About this task: All of the data is to be repeated verbatim.

(Data records)

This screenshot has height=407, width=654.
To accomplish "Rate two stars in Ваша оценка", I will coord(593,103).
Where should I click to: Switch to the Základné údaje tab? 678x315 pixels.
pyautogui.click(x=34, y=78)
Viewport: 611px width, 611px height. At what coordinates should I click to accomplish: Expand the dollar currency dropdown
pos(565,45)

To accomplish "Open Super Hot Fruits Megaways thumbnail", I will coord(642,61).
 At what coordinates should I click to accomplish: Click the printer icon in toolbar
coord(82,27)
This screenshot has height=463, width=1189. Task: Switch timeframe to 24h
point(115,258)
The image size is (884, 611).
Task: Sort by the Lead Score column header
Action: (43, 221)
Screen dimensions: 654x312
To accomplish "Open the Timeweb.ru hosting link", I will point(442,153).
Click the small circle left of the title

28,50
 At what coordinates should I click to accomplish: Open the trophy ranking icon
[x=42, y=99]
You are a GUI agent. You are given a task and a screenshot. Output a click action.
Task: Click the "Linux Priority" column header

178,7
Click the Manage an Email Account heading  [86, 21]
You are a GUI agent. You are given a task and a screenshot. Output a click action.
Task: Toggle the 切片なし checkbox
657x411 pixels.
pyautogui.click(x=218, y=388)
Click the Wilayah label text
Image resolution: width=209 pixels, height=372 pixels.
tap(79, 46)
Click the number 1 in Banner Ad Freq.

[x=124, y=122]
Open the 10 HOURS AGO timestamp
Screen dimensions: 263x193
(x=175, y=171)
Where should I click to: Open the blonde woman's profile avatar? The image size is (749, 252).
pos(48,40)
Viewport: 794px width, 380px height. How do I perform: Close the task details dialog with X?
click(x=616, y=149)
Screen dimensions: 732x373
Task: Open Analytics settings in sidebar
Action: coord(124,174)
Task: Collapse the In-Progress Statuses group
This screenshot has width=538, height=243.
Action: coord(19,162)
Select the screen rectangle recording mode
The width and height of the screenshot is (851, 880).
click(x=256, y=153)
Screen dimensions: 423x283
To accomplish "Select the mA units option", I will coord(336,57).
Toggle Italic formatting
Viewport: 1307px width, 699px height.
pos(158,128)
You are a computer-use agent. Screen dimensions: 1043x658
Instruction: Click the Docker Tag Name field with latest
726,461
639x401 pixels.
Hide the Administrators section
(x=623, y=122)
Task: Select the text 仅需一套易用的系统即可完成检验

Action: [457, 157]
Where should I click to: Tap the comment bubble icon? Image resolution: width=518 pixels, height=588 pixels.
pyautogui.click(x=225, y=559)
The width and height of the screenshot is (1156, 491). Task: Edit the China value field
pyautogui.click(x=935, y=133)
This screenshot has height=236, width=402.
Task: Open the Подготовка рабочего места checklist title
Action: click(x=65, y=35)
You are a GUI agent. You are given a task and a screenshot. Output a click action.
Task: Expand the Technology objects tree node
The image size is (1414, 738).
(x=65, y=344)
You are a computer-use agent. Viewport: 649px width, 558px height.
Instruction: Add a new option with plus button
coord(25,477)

(End Data records)

Result:
This screenshot has height=407, width=654.
To accomplish "Rate two stars in Ваша оценка", I will coord(593,103).
Where should I click to: Switch to the Základné údaje tab? 678x315 pixels.
pyautogui.click(x=34, y=78)
Viewport: 611px width, 611px height. At what coordinates should I click to accomplish: Expand the dollar currency dropdown
pos(565,45)

To accomplish "Open Super Hot Fruits Megaways thumbnail", I will coord(642,61).
 At what coordinates should I click to accomplish: Click the printer icon in toolbar
coord(82,27)
This screenshot has height=463, width=1189. Task: Switch timeframe to 24h
point(115,258)
The image size is (884, 611).
Task: Sort by the Lead Score column header
Action: (43, 221)
Screen dimensions: 654x312
To accomplish "Open the Timeweb.ru hosting link", I will point(442,153).
Click the small circle left of the title

28,50
 At what coordinates should I click to accomplish: Open the trophy ranking icon
[x=42, y=99]
You are a GUI agent. You are given a task and a screenshot. Output a click action.
Task: Click the "Linux Priority" column header

178,7
Click the Manage an Email Account heading  [86, 21]
You are a GUI agent. You are given a task and a screenshot. Output a click action.
Task: Toggle the 切片なし checkbox
657x411 pixels.
pyautogui.click(x=218, y=388)
Click the Wilayah label text
Image resolution: width=209 pixels, height=372 pixels.
tap(79, 46)
Click the number 1 in Banner Ad Freq.

[x=124, y=122]
Open the 10 HOURS AGO timestamp
Screen dimensions: 263x193
(x=175, y=171)
Where should I click to: Open the blonde woman's profile avatar? The image size is (749, 252).
pos(48,40)
Viewport: 794px width, 380px height. How do I perform: Close the task details dialog with X?
click(x=616, y=149)
Screen dimensions: 732x373
Task: Open Analytics settings in sidebar
Action: coord(124,174)
Task: Collapse the In-Progress Statuses group
This screenshot has width=538, height=243.
Action: coord(19,162)
Select the screen rectangle recording mode
The width and height of the screenshot is (851, 880).
click(x=256, y=153)
Screen dimensions: 423x283
To accomplish "Select the mA units option", I will coord(336,57).
Toggle Italic formatting
Viewport: 1307px width, 699px height.
pos(158,128)
You are a computer-use agent. Screen dimensions: 1043x658
Instruction: Click the Docker Tag Name field with latest
726,461
639x401 pixels.
Hide the Administrators section
(x=623, y=122)
Task: Select the text 仅需一套易用的系统即可完成检验

Action: [457, 157]
Where should I click to: Tap the comment bubble icon? Image resolution: width=518 pixels, height=588 pixels.
pyautogui.click(x=225, y=559)
The width and height of the screenshot is (1156, 491). Task: Edit the China value field
pyautogui.click(x=935, y=133)
This screenshot has height=236, width=402.
Task: Open the Подготовка рабочего места checklist title
Action: click(x=65, y=35)
You are a GUI agent. You are given a task and a screenshot. Output a click action.
Task: Expand the Technology objects tree node
The image size is (1414, 738).
(x=65, y=344)
You are a computer-use agent. Viewport: 649px width, 558px height.
Instruction: Add a new option with plus button
coord(25,477)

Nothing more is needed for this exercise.